US, 1959, 98 minutes, Colour.
Robert Mitchum, Julie London, Gary Merrill, Albert Dekker, Jack Oakie, Charles Mc Graw, Anthony Caruso, Mike Kellin.
Directed by Robert Parrish.
The Wonderful Country is a conventional enough western, with Robert Mitchum as a man who has avenged his father’s murderer and gone south of the border and become involved in arms deals, especially arranging shipments for a Mexican general. However, he has a difficult time, breaks his leg, recuperates, is involved in another fight which leads to a man’s death. He is pursued by the Americans, invited by the Texas Rangers to do a deal and return to work with them and to fight against the Indians.

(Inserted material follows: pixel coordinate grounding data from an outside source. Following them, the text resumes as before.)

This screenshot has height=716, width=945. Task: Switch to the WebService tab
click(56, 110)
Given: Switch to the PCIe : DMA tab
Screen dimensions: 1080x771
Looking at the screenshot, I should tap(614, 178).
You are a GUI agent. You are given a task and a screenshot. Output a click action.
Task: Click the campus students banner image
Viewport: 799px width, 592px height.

The Wonderful Country has plenty of themes and has Robert Mitchum in a typical enough role.
The film was written by Robert Ardrey, a novelist who wrote a number of screenplays in the 1940s, They Knew What They Wanted and Thunder Rock. However, in the 40s and 50s he wrote a number of significant screenplays for MGM ranging from The Three Musketeers and The Secret Garden to Madame Bovary, Quentin Durward. He also wrote screenplays for The Four Horsemen of the Apocalypse and Khartoum. Direction is by Robert Parrish.

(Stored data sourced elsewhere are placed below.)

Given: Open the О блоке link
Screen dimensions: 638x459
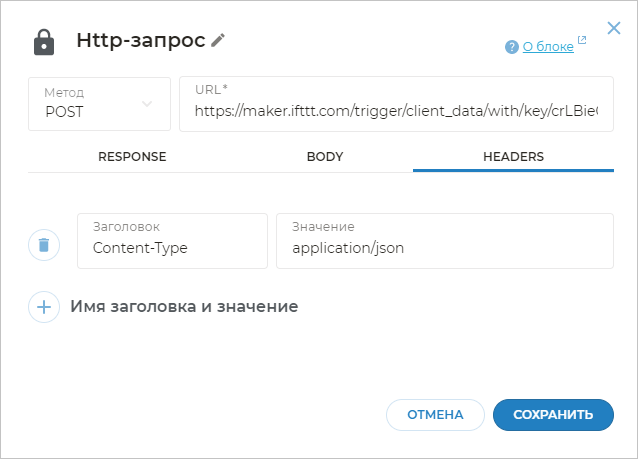Looking at the screenshot, I should pyautogui.click(x=548, y=46).
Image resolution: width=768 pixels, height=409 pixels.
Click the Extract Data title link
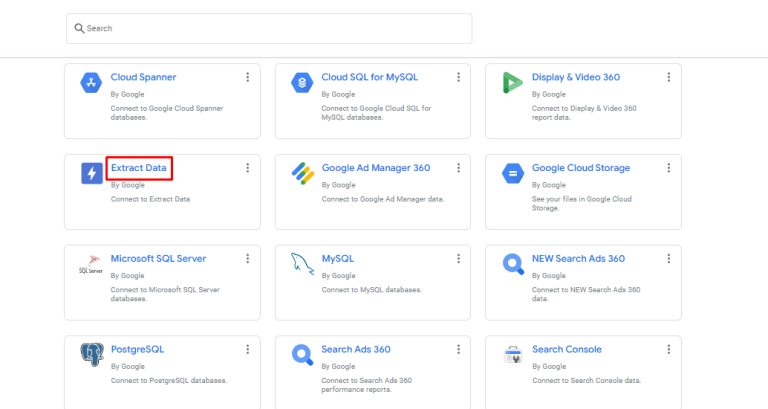click(139, 168)
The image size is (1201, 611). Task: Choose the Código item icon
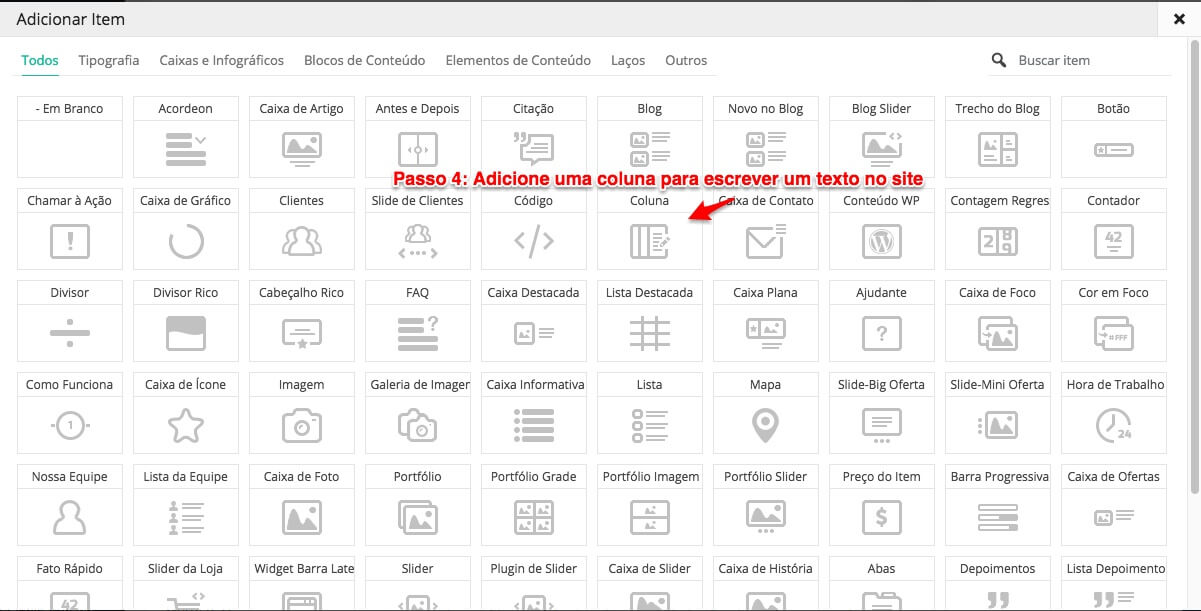[533, 241]
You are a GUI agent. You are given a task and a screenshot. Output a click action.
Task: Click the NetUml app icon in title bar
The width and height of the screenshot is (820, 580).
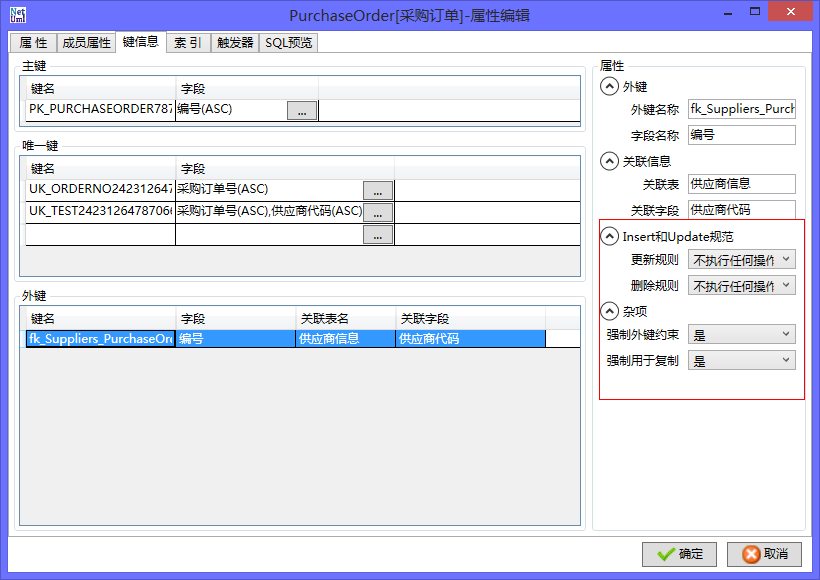[x=17, y=15]
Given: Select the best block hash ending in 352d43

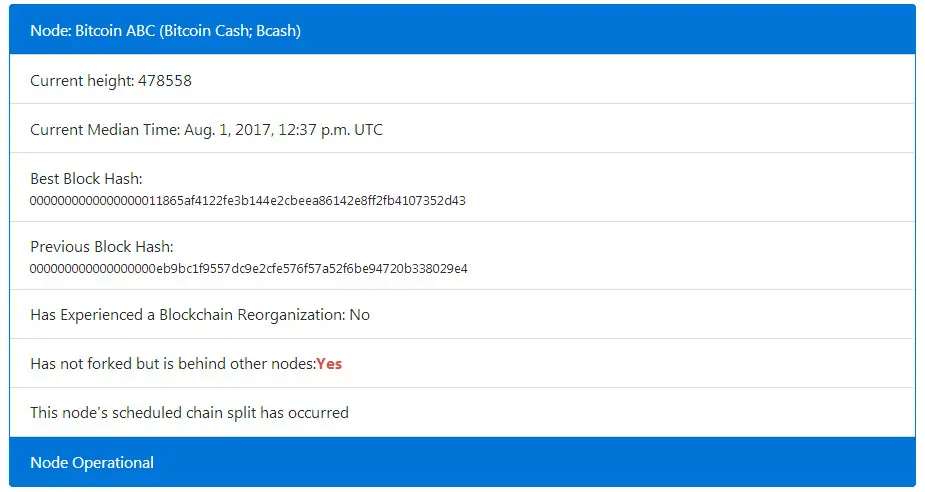Looking at the screenshot, I should 248,200.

1. Was the title correct? Is the American south and the west wonderful? Did the film justify this? Was there an irony in the difficulties in this 'wonderful country’?
2, How conventional a western was this? What conventions did it utilize? Did it show originality or use the conventions ordinarily?

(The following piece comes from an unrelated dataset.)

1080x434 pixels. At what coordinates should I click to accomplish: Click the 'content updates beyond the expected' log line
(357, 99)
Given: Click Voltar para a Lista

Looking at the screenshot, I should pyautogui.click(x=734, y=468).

3. The film was ambitious in its scope. Did the film seem pretentious in its presentation of a hero and his trials, and the exploration of the background of the 'wonderful country'? Or did the film seem to be within an appropriate attitude?
4. What were the main themes which emerged from this western? The hero and the kind of heroism in the west, men being used by power dictators, the role of the army, the ruggedness of the land, the potential of the land, the nature of relationships and the accidental disasters that can come?
5. On which country was the title 'wonderful' most apt? The border country, Mexico and Texas, the landscape and its potential. the land affecting a person, the law applying in these countries, the accidents that give people away, even of accents?
6. Was Martin Brady an interesting hero? As a person, a loser? Taking his chances? What pressures made him leave Texas? The role of law and authority and Justice? why did he submit himself to the Mexican dictator and get involved in illegal arms-carrying? Why was he attracted to a life of law and order back in Texas? The emotional appeal of Ellen? The accident of his return to Mexico and imprisonment? Why then did he finally escape? Where would his future be? Was he a typical man of the west?
7. Was the picture of the Mexicans interesting and accurate? Castro and his dictatorship and illegal arms- running? Was there anything to cornmend the Mexicans? How did the Mexicans contrast with the army? The personality of Major Colton and of Captain Rucker? Their sense of order and discipline and making the west safe?
8. What did the film have to say about law, order, authority and justice in the west? Who is to enforce it? Who had the right? The role of shooting in the west?
9. Was Ellen a conventional leading lady for this kind of film? Did she add anything to the film? The theme of her estrangement from her husband? Her love for Martin Brady?
10. What did the film show of accidents affecting people's lives in the west? Is this the pattern of life itself?
11. What did the film seem to imply about proving oneself and being a man of the west?